As someone who has done both incenter and now home hemo, I can tell anyone who ask that yes, there IS a difference. More dialysis for me has meant that I feel better than I do while dialyzing three times a week incenter. I feel, well, almost as good as I did before my kidneys failed. It's amazing, really.
So Glenn Chertow is so full of shit, he squeaks. I'm just sayin'.
Posted by: Tracy Lynn | November 28, 2008 at 08:38 PM
If you think frequent hemodialysis is better, wait until you try frequent hemodiafiltration!
Posted by: Zach | November 29, 2008 at 02:15 PM
Zach, that's what the Aksys was, to a degree ... I think of it often.
Posted by: Bill Peckham | November 29, 2008 at 05:48 PM
I was very disappointed by Dr. Chertow's quote, too, Bill. As you and others have pointed out, 3x/week "standard" HD is a historical accident--it was NOT determined by RCTs, and when Medicare began paying for dialysis in 1973, those 3 treatments were 6-8 hours long (a schedule that was recently demonstrated to DOUBLE survival in a cross-over study from Turkey).

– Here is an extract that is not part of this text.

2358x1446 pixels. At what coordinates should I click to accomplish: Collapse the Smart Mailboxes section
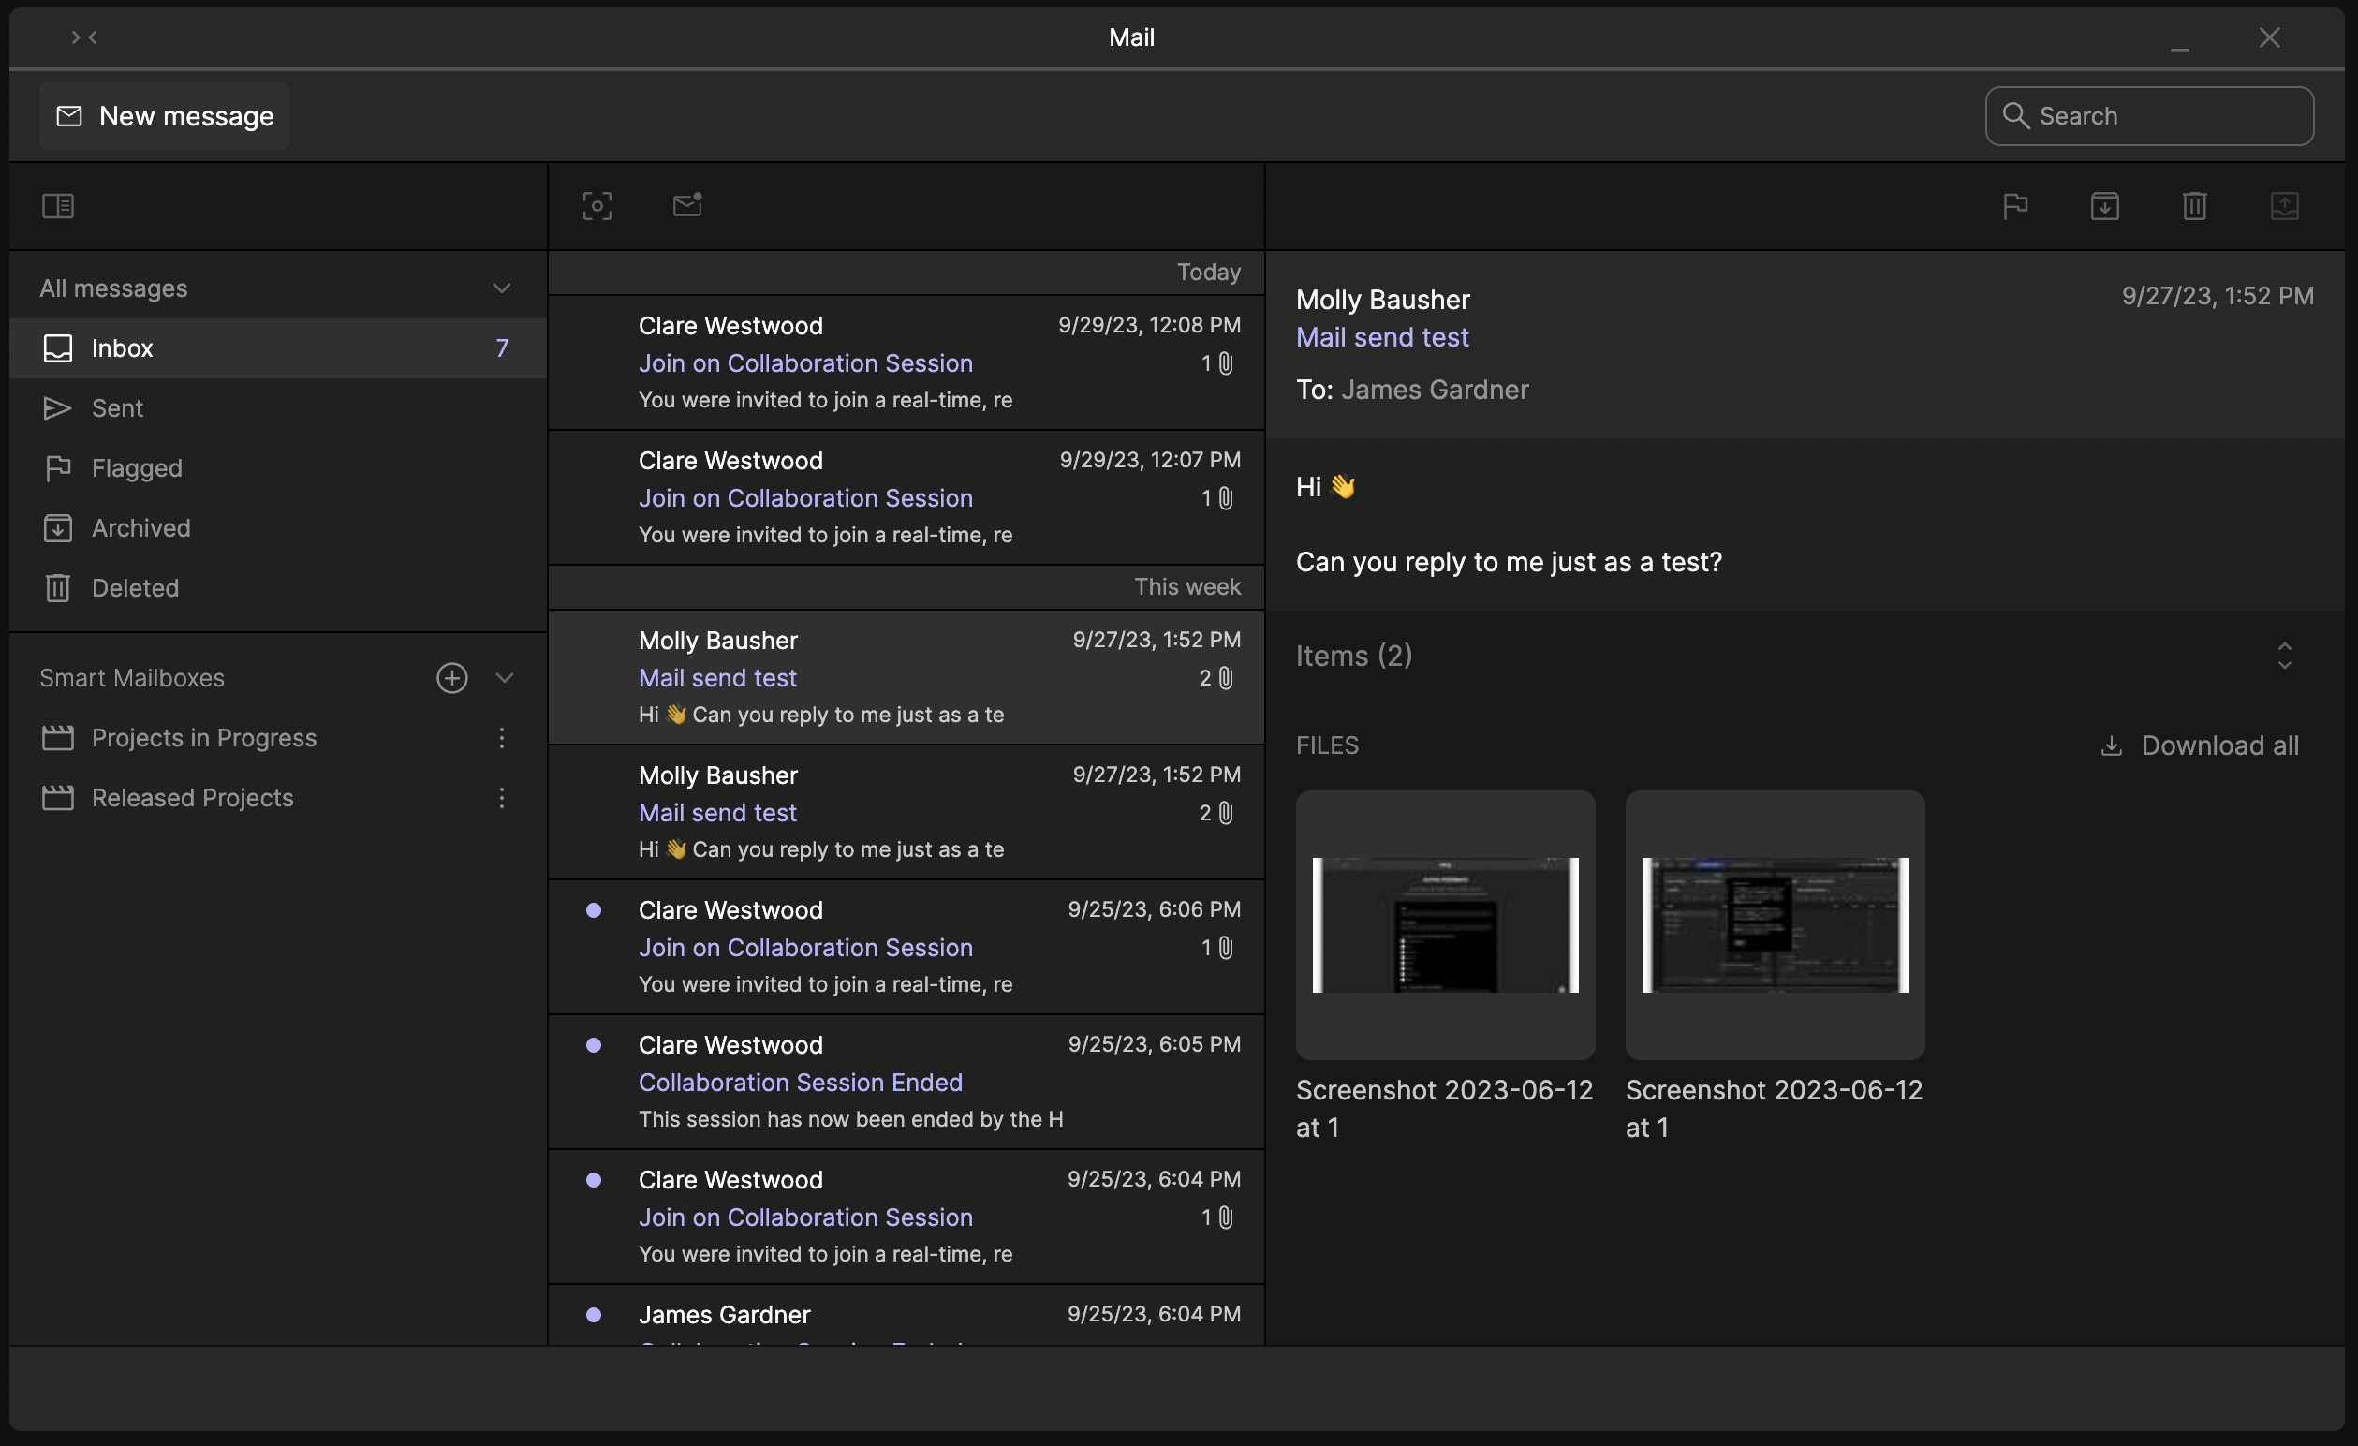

As Dr. Kjellstrand noted in his "Unphysiology Hypothesis" 33 years ago, the primary purpose of kidneys in the body is to maintain homeostasis. Filtering water and wastes from the blood is done IN ORDER TO MAINTAIN HOMEOSTASIS. The community's exclusive focus on small molecule removal has framed the entire focus of dialysis in the wrong place. The right place is homeostasis, and the right way to RESTORE homeostasis is by doing longer and/or more frequent treatments. This is simple common sense.
I agree with you. No-one who doesn't feel a benefit will continue to do more frequent treatments. CMS should make more dialysis available to anyone who will do it (and tear down that wall between Medicare Parts A & B while they're at it, so they realize the hospital-side savings of more treatment).